● WORK REQUEST: For every line in the material below that holds "agent", report the line.

● MATERIALS PROVIDED:
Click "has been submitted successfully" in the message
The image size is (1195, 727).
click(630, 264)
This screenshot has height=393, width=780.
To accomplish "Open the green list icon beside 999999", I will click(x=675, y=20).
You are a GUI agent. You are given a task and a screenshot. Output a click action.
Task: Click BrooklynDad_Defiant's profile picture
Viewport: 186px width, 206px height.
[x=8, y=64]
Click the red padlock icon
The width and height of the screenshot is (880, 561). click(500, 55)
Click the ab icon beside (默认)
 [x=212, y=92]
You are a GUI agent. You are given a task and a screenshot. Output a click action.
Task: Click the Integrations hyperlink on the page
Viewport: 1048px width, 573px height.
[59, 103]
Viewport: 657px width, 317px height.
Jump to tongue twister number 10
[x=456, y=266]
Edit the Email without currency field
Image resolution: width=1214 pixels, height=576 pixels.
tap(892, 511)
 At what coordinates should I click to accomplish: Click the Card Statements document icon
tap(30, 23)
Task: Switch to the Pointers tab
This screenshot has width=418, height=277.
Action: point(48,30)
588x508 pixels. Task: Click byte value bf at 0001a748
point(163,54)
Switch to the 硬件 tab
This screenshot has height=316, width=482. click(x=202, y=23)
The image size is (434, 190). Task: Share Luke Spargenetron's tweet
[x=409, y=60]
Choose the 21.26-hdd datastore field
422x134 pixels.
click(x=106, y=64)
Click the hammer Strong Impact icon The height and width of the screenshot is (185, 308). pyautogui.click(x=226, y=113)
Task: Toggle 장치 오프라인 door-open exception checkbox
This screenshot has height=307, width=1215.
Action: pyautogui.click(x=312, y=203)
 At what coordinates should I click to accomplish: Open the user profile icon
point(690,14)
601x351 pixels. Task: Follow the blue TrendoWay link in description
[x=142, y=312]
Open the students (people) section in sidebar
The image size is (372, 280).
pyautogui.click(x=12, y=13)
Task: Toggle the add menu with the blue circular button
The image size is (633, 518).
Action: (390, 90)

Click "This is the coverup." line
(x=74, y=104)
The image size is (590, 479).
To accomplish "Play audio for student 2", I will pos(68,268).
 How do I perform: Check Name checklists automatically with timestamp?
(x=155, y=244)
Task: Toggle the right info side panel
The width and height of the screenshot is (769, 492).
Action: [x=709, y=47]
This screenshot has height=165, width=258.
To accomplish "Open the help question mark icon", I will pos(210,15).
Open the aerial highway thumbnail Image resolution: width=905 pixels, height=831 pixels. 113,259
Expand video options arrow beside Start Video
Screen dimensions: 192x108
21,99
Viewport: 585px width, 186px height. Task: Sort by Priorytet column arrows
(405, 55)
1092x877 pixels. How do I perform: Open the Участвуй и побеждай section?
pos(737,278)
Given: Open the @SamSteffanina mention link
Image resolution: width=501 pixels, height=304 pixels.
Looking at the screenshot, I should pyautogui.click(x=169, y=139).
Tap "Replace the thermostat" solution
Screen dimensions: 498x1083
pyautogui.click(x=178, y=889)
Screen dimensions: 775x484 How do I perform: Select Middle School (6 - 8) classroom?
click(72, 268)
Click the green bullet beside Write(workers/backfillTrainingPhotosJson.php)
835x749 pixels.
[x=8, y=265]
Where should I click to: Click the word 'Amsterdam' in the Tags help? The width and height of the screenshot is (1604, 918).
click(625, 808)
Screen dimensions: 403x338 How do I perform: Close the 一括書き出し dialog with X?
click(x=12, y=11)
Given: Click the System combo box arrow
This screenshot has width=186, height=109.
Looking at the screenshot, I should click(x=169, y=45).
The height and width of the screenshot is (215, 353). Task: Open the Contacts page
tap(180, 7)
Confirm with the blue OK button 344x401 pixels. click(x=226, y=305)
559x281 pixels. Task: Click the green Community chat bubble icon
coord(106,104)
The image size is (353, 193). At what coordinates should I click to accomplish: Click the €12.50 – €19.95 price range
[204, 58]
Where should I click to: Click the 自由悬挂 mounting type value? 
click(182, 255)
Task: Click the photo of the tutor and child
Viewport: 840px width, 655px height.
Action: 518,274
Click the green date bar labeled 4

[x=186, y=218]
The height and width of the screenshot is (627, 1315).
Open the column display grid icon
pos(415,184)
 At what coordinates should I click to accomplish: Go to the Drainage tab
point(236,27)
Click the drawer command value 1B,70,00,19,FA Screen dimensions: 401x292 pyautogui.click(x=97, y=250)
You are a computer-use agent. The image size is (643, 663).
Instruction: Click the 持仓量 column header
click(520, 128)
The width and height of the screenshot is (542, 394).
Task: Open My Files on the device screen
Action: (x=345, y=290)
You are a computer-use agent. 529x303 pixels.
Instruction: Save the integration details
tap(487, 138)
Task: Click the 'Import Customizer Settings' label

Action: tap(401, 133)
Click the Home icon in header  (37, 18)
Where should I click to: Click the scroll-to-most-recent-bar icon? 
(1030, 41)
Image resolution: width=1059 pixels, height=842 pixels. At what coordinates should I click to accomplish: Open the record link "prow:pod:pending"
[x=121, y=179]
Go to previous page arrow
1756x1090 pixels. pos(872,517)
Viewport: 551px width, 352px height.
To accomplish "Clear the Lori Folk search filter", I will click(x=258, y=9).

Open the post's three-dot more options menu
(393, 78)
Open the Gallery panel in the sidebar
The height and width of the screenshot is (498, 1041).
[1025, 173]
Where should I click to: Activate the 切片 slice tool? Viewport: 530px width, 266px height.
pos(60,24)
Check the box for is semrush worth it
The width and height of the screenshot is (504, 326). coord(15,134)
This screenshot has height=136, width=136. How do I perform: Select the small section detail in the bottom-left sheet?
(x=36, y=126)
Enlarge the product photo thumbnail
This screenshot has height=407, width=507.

● SOLUTION BELOW:
You are a GUI agent. You are given a task and a screenshot. Output a click action.
You are a GUI agent. You are given a task and a screenshot. Output a click action.
You are a computer-use agent. The image size is (643, 663).
You are a computer-use agent. 529x303 pixels.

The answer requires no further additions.